The look of silence, Sivas, Red Amnesia, Birdman e A Pigeon Sat on a Branch Reflecting on Existence. Dovrebbe uscire da questa cinquina di titoli il Leone d’Oro 2014 che sabato 6 ottobre alle ore 20 il presidente di giuria Alexandre Desplat consegnerà nelle mani del vincitore. Scelta non facile per i nove giurati – Joan Chen, Philip Gröning, Jessica Hausner, Jhumpa Lahiri, Sandy Powell, Tim Roth, Elia Suleiman, Carlo Verdone – visto il discreto livello generale del Concorso che non ha mostrato né capolavori assoluti né tantomeno inqualificabili titoli fuori luogo.

The look of silence, il documentario di Joshua Oppenheimer, puntata numero due del viaggio tra vittime e carnefici della dittatura militare indonesiana, passato sugli schermi del festival poche ore dopo l’apertura, è il film che raccoglie i voti più alti dei giornalisti italiani presenti al Lido; mentre i corrispondenti delle più importanti testate straniere assegnano più stellette praticamente a pari merito a Birdman di Alejandro Gonzalez Inarritu, e A Pigen sat on a branch… dello svedese Roy Andersson.

Al terzetto va aggiunto Sivas del turco Kaan Mujdeci, una delle opere prime più convincenti passate a Venezia quest’anno (di esordi vanno segnalati anche due capolavori come Court dell’indiano Chaitanya Tamhane in Orizzonti e The council of birds del tedesco Timm Kroger alla Sic); e soprattutto entrato di prepotenza nel novero all’ultimo minuto quel Red Amnesia, del cinese Wang Xiaoshuai, perfetto meccanismo ad orologeria tra suspense e fantasmi per un’anziana signora perseguitata da telefonate anonime.

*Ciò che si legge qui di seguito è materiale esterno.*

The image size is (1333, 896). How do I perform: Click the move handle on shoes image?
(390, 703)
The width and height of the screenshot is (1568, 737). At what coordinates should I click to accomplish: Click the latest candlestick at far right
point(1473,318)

Fuori completamente dai giochi non sembrano essere nemmeno Le dernier coup de marteau di Alix Delaporte – difficile che vista la voluta presenza in massa di film francesi in Concorso non arrivino riconoscimenti – e The Postman’s White Nights di Andrej Koncalovskij.

Buona la presenza dei tre film italiani in Concorso (Munzi, Costanzo e Martone), forse non così prepotente per farli finire sul gradino più alto del podio, anche se Il giovane favoloso di Mario Martone sulla vita di Leopardi sembra tra i tre quello più riuscito e che tra un premio alla regia o una coppa Volpi come miglior attore a Elio Germano non dovrebbe tornare a casa a mani vuote.

In attesa di capire se i giurati hanno apprezzato l’ultimo film a sfondo politico di Andrew Niccol, Good kill, di almeno qualche passione e/o incomprensione sbocciata tra i giurati e i film visti possiamo dire qualcosa. Carlo Verdone, ad esempio, sembra essere rimasto molto infastidito dalla violenza del film Sivas tanto da abbandonare in fretta e furia la sala dopo la proiezione. Il regista palestinese Elia Suleiman è a Venezia con una missione che ha sbandierato da tempi ai quattro venti: far portare a casa il Leone d’Oro a Roy Andersson per A Pigeon Sat on a Branch…, quarto film in oltre 40 anni di carriera per l’autore svedese, per un ritorno carico di humor nero, come di invenzioni e rigore formale.

Sempre che non si voglia celebrare nuovamente Al Pacino con Manglehorn, è ancora molto incerto l’indirizzo per la coppa Volpi al miglior attore maschile. Della contesa fanno parte Viggo Mortensen, protagonista di Loin des hommes; Michael Keaton, assoluto mattatore di Birdman; Willem Dafoe che rifà un Pasolini da vertigini e quell’Elio Germano che ha dato vita, anima e gobba ad un sublime Giacomo Leopardi.

Nel campo delle signore la questione si fa complicata visto che mai come in questo festival tra i film in Concorso non ci sono stati ruoli femminili in primo piano. Insomma se, nonostante le ottime interpretazioni, a contendersi il premio saranno Zhong Lu di Red Amnesia e Alba Rohrwacher per Hungry Hearts, la mancanza di alternative per la scelta sarà l’unico neo di un Concorso mai noioso, ricco di buoni titoli e storie avvincenti.